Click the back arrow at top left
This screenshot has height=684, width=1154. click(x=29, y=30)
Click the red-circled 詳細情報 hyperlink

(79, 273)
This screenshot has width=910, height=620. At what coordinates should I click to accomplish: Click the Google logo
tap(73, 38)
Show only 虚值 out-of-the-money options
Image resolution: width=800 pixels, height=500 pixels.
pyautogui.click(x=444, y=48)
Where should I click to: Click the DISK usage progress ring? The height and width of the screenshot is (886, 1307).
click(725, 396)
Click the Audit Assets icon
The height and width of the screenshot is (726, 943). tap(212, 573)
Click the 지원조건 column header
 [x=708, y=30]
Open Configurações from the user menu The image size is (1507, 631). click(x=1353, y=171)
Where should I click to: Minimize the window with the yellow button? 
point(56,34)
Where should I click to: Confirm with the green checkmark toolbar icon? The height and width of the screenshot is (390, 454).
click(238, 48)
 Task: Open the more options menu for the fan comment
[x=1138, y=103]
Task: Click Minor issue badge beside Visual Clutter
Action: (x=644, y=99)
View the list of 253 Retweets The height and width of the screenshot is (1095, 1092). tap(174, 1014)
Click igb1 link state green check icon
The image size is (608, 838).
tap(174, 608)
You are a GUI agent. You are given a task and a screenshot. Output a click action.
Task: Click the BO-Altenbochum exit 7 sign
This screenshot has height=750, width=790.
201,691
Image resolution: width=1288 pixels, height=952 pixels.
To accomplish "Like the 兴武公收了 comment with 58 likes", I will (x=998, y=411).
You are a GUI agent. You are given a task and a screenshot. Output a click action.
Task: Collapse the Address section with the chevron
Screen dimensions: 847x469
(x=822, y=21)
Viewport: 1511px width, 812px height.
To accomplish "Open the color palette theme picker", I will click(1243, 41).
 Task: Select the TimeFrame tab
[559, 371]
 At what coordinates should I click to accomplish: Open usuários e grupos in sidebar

******************************

→ PROBLEM:
Each line of the material is to be returned precisely as written.

→ SOLUTION TO THIS EXERCISE:
Click the back arrow at top left
This screenshot has height=684, width=1154. click(x=29, y=30)
Click the red-circled 詳細情報 hyperlink

(79, 273)
This screenshot has width=910, height=620. At what coordinates should I click to accomplish: Click the Google logo
tap(73, 38)
Show only 虚值 out-of-the-money options
Image resolution: width=800 pixels, height=500 pixels.
pyautogui.click(x=444, y=48)
Where should I click to: Click the DISK usage progress ring? The height and width of the screenshot is (886, 1307).
click(725, 396)
Click the Audit Assets icon
The height and width of the screenshot is (726, 943). tap(212, 573)
Click the 지원조건 column header
 [x=708, y=30]
Open Configurações from the user menu The image size is (1507, 631). click(x=1353, y=171)
Where should I click to: Minimize the window with the yellow button? 
point(56,34)
Where should I click to: Confirm with the green checkmark toolbar icon? The height and width of the screenshot is (390, 454).
click(238, 48)
 Task: Open the more options menu for the fan comment
[x=1138, y=103]
Task: Click Minor issue badge beside Visual Clutter
Action: (x=644, y=99)
View the list of 253 Retweets The height and width of the screenshot is (1095, 1092). tap(174, 1014)
Click igb1 link state green check icon
The image size is (608, 838).
tap(174, 608)
You are a GUI agent. You are given a task and a screenshot. Output a click action.
Task: Click the BO-Altenbochum exit 7 sign
This screenshot has height=750, width=790.
201,691
Image resolution: width=1288 pixels, height=952 pixels.
To accomplish "Like the 兴武公收了 comment with 58 likes", I will (x=998, y=411).
You are a GUI agent. You are given a task and a screenshot. Output a click action.
Task: Collapse the Address section with the chevron
Screen dimensions: 847x469
(x=822, y=21)
Viewport: 1511px width, 812px height.
To accomplish "Open the color palette theme picker", I will click(1243, 41).
 Task: Select the TimeFrame tab
[559, 371]
 At what coordinates should I click to accomplish: Open usuários e grupos in sidebar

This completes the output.